Que tipo de "reforma" pretende ele concretizar? Que vai ela atingir? Quem vai ela afectar? Pelas suas palavras, até é um contrasenso ter aceite ser ministro de Educação, uma estrutura que acha deve desaparecer. Depois, o regresso a exames. Muito bem, vamos voltar a ter exames no 4º ano? e no 6º? A todas as disciplinas? Sempre defendi que deveriam existir exames de acesso ao ensino superior, e exigentes. Não acho mal que existam no final da escolaridade obrigatória, e no secundário. Penso que ao nível do básico não têm mesmo justificação, a não ser que se queira regressar a um passado de que tenho a minha memória: 3ª classe, 4ª classe, admissão ao Liceu, 2º ano, 5º ano, 7º ano... Mas isso foi há sessenta anos.

Uma vez que Nuno Crato chama em seu auxílio nomes de alguns especialistas, sobretudo norte americanos, não deve ignorar a existência de outros que têm ideias completamente diferentes... Penso por isso que é necessário um grande debate, e que as pessoas que como eu dedicaram quase toda a sua vida à educação não podem nem devem fugir a esse debate.

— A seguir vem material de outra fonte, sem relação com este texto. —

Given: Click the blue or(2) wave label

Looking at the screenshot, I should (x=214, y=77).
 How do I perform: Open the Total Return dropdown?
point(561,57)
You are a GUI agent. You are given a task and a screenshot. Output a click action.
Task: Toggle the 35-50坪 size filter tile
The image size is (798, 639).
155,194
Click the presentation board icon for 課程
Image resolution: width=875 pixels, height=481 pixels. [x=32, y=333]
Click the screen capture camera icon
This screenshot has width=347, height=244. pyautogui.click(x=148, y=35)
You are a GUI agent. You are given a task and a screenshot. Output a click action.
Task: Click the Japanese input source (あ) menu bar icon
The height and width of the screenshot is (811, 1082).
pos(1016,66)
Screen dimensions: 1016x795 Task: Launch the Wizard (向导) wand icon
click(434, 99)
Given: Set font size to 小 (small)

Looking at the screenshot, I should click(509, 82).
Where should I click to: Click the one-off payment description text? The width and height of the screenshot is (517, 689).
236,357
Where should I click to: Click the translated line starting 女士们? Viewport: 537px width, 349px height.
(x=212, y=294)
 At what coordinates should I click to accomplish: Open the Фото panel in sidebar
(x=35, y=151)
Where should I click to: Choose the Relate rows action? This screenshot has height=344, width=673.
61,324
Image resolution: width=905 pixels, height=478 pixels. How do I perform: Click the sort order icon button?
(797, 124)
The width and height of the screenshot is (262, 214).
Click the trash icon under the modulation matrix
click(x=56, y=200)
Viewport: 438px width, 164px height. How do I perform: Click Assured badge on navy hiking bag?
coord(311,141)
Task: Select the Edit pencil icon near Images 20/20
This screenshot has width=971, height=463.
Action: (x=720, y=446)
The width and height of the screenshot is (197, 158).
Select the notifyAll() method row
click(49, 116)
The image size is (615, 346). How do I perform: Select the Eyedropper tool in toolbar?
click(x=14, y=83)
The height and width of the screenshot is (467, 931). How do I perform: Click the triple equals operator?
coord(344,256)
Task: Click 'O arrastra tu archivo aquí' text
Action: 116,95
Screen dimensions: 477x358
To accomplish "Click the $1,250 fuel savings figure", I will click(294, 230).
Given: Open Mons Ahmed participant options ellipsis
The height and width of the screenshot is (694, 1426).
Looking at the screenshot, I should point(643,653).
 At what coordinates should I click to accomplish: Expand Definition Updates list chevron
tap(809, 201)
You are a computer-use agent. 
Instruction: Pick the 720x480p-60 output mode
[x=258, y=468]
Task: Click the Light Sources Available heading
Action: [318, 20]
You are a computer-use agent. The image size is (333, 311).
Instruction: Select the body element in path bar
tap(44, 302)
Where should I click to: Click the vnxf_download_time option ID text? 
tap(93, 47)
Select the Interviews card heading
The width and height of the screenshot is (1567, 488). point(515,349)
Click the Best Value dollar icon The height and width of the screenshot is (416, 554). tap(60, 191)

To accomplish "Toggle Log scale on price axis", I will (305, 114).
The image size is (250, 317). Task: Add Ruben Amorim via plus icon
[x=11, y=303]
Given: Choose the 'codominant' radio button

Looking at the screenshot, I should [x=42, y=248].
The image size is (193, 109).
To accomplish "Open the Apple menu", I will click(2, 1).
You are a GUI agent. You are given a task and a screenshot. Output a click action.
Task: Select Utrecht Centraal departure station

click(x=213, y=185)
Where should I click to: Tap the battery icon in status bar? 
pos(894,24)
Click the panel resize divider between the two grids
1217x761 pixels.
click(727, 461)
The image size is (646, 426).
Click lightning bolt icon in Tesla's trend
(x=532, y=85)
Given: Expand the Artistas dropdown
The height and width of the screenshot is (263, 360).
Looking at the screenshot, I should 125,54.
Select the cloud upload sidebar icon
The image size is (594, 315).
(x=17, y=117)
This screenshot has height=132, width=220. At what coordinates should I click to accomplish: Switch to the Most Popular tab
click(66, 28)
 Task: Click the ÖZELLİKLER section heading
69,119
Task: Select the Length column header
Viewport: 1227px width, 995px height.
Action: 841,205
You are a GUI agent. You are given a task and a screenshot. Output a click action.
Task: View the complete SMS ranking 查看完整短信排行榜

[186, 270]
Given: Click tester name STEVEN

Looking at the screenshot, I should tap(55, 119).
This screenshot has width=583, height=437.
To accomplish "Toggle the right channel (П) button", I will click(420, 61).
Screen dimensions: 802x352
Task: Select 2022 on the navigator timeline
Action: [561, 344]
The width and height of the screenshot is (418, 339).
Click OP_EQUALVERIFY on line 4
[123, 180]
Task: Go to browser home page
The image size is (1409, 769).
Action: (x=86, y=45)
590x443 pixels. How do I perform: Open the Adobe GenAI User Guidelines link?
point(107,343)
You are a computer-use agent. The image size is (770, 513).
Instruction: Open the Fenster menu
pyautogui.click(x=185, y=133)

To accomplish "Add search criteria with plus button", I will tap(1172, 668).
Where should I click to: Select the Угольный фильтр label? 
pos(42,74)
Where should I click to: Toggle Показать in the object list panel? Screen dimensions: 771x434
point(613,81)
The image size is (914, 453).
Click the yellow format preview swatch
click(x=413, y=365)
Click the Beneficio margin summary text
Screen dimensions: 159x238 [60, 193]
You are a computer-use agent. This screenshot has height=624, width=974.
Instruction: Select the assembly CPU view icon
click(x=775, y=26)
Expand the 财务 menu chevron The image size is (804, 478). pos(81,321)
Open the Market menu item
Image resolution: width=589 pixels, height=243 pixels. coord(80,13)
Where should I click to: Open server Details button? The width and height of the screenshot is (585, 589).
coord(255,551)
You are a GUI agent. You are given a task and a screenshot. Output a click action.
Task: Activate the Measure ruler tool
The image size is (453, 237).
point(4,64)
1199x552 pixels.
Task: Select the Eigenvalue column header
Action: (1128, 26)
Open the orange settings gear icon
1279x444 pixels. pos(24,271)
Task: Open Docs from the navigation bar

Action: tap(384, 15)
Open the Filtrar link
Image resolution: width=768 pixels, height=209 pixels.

Por isso regressei à Memória Flutuante, com a promessa de estar atento.

2010/07/31

Uma Ministra corajosa

Quando o clamor dos críticos da educação que temos é cada vez maior, proveniente de nomes mais ou menos tidos como "muito responsáveis", a Ministra da Educação tem muita coragem em desvendar a sua intenção de promover um grande debate sobre a avaliação dos alunos, propondo desde logo que deixem de existir reprovações. Aparentemente, a ideia não foi desde logo descartada pelas associações de Pais e pelos sindicatos, e, à hora em que escrevo, apenas o PSD já se manifestou, levantando o argumento, mais ou menos estafado, do facilitismo.

Não poderia estar mais de acordo com Isabel Alçada: as reprovações nunca (ou quase nunca) geram melhorias imediatas no percurso escolar dos alunos. Agora: o sistema tem de ser reformulado para encontrar os meios de apoio necessários para transformar essas reprovações em recuperações e acautelar que a progressão nos estudos dependa das aprendizagens alcançadas. Ou seja; é muito importante que o prometido debate seja organizado com bases sólidas de informação, informado pelas evidências da investigação e sem contaminações de ideias feitas.

Que continue a ter coragem, Isabel!

(Post Scriptum - Semana após semana, sou informado de que há meia dúzia de leitores que, mesmo sem publicar matéria nova, de vez em quando passam por este blog. Muito por eles, regresso hoje, impulsionado por uma notícia que me entusiasmou. Obrigado por passarem por aqui).